The United Nations has proclaimed 2010 to be the International Year of Biodiversity. "Biodiversity" is shorthand for the variety of life on Earth, from genes to ecosystems, and is often quantified by the number of species in a specified area. If biodiversity seems a bit arcane to you, you're not alone.
Of the many environmental crises going on today — global warming, air and water pollution, invasive species, and so on — the biodiversity crisis might have the lowest profile. But it might well be the most critical to human well-being. It is certainly a factor in our increasing risk of contracting Lyme disease here in the Hudson Valley.
Right now we are losing species at rates at least 100 times faster than the fastest extinction rates documented in the fossil record — and this includes the extinction pulse that wiped out the dinosaurs 65 million years ago.
The main culprit is the destruction of natural habitats on which species rely. Clearing a swath of tropical forest to graze cattle or grow soybeans, bulldozing a mountaintop to mine coal, damming a river to irrigate cornfields, can cause dozens or even thousands of species to disappear for good. Biodiversity loss is often seen as unfortunate but necessary collateral damage from economic development.
Many who are concerned about species loss have argued it is our ethical and moral responsibility to protect our fellow inhabitants of Earth from extinction. Such a stance, however, has rarely slowed down development projects likely to drive species extinct, because protestors are easily cast as a fringe element — tree-huggers who care more about plants and animals than about people.
Now we know better.
That's because ecologists have discovered that biodiversity provides humanity with many "ecosystem services" that can't otherwise be engineered. Natural ecosystems clean the air, filter water, suck greenhouse gases from the atmosphere, provide genetic stock for agriculture, contribute chemicals that cure cancer, and so on. We might pay to filter water, for example, but ecosystems do it free of charge. And more diverse ecosystems are better at providing these services than less diverse ones.

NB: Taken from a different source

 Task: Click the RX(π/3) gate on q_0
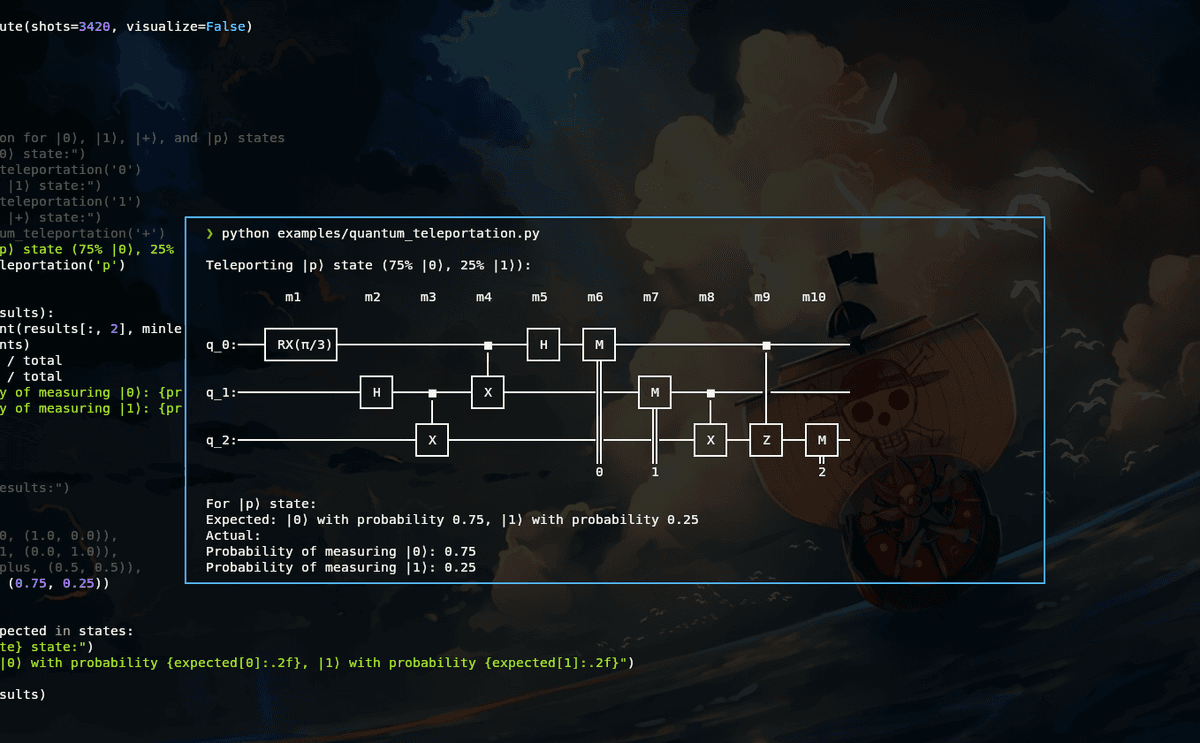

More recently we have discovered that biodiversity protects us against exposure to Lyme disease, West Nile virus, and other diseases. Of these illnesses, Lyme disease has been best characterized, so I'll focus on it. We get exposed to this potentially debilitating disease when a blacklegged tick infected with the bacterium Borrelia burgdorferi bites us. The more infected ticks roaming around in places we hike, garden, watch birds or walk the dog, the greater our risk of exposure.
My laboratory has spent more than 10 years learning what regulates the abundance of infected ticks in Dutchess County habitats. Ticks have four life stages — egg, larva, nymph and adult — and nymphs are responsible for the vast majority of Lyme disease cases. And we have found the number of infected nymphs is determined by which mammal and bird hosts are available for larval ticks to feed on.
Larval blacklegged ticks are not picky eaters and will feed on pretty much anything with fur or feathers, from mice to raccoons to robins to deer. But tick larvae feeding on white-footed mice are at least twice as likely to survive and become infected as are those feeding on any other hosts. Some hosts — such as opossums and gray squirrels — groom off and kill ticks by the hundreds and are unlikely to infect them with the Lyme disease bacterium.
Mice thrive in disturbed, degraded, fragmented forests where their predators are scarce or absent. Forest fragmentation also tends to eliminate the species such as opossums and squirrels that protect us by killing ticks. But the same fragmentation boosts mice populations, which are excellent at feeding and infecting ticks. If we can avoid land-use practices that fragment our forests, we will have a more diverse community of mammals and birds and fewer infected ticks crawling around in the woods.
In this International Year of Biodiversity, it's important to realize the disappearance of species is not limited to far-away tropical places with limited direct bearing on our daily lives. Biodiversity loss is also a concern for us in the Hudson Valley, and managing our landscapes to support many species can help protect our health.